Here's another re-spin of the patch to improve copy_file_range performance
by parallelizing the OSD requests.

Changelog since v2:

- Refactor copy loop to ensure 'ret' is updated with the number of bytes
  already copied only after the ceph_osdc_wait_requests() returns.  This
  meant to change this helper function to also return the number of
  successful requests.  Also fixed error handling.

- Use counter for # copies instead of re-calculating ncopies (now
  copy_count) everytime time it reaches zero.

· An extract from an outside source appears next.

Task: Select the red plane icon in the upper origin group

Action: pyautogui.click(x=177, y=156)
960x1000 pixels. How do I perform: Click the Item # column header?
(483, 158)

- Dropped 'dout' in ceph_osdc_wait_requests

- Have ceph_osdc_wait_requests and ceph_osdc_wait_request functions close

Changelog since v1 (the RFC):

- Dropped synchronous version of ceph_osdc_copy_from
  * This was the reason for merging the patchset into a single patch, as
    changing ceph_osdc_copy_from definition would break bisectability

- Moved wait_copy_from_reqs into libceph, renaming it to
  ceph_osdc_wait_requests

- Use ->r_private_item instead of adding a new list_head into struct
  ceph_osd_request

- Dropped the module parameter (used for testing) and added the throttling
  mechanism using the formula suggested by Ilya.

For reference, here's the original RFC cover letter (fixed typo in results
table: 'throttle=5' should be 'throttle=0').

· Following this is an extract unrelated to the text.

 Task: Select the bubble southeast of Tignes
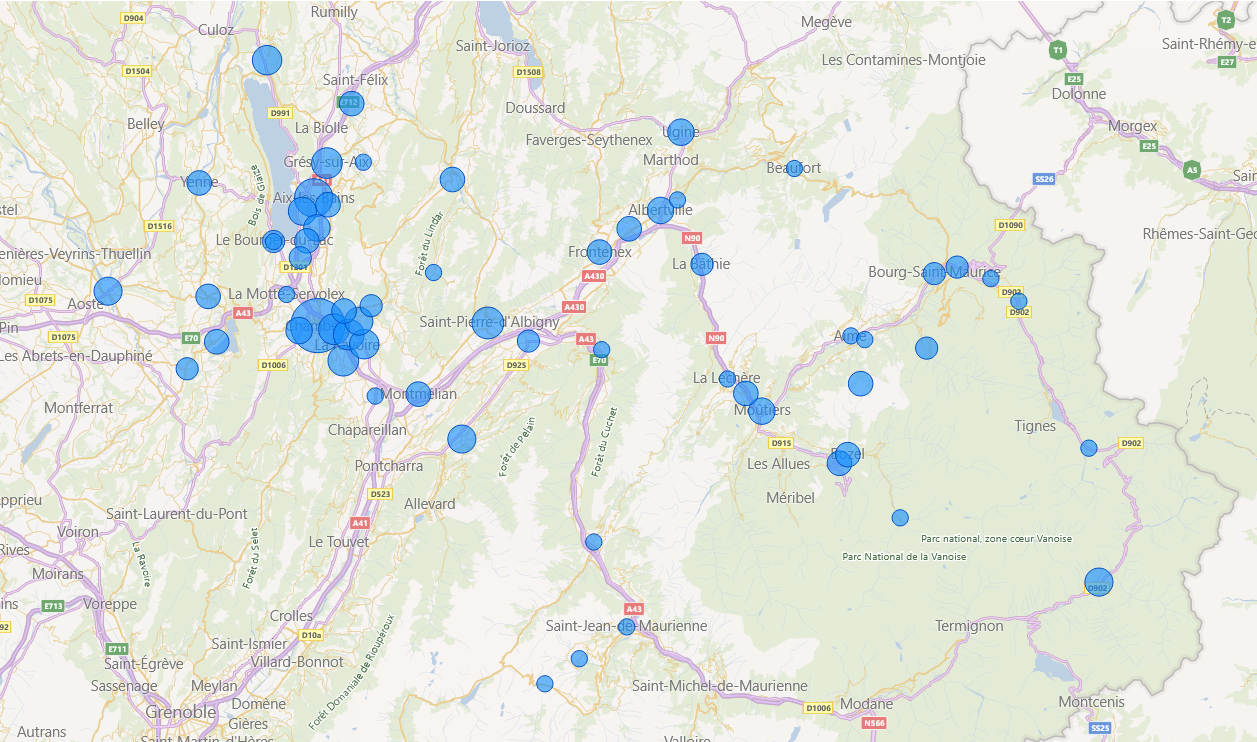point(1089,448)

--------------------------------------------------------------------------

As discussed here[1] I'm sending an RFC patchset that does the
parallelization of the requests sent to the OSDs during a copy_file_range
syscall in CephFS.

  [1] https://lore.kernel.org/lkml/20200108100353.23770-1-lhenriques@suse.com/

I've also some performance numbers that I wanted to share. Here's a
description of the very simple tests I've run:

 - create a file with 200 objects in it
   * i.e. tests with different object sizes mean different file sizes
 - drop all caches and umount the filesystem
 - Measure:
   * mount filesystem
   * full file copy (with copy_file_range)
   * umount filesystem

Tests were repeated several times and the average value was used for
comparison.

  DISCLAIMER:
  These numbers are only indicative, and different clusters and client
  configs will for sure show different performance!  More rigorous tests
  would be require to validate these results.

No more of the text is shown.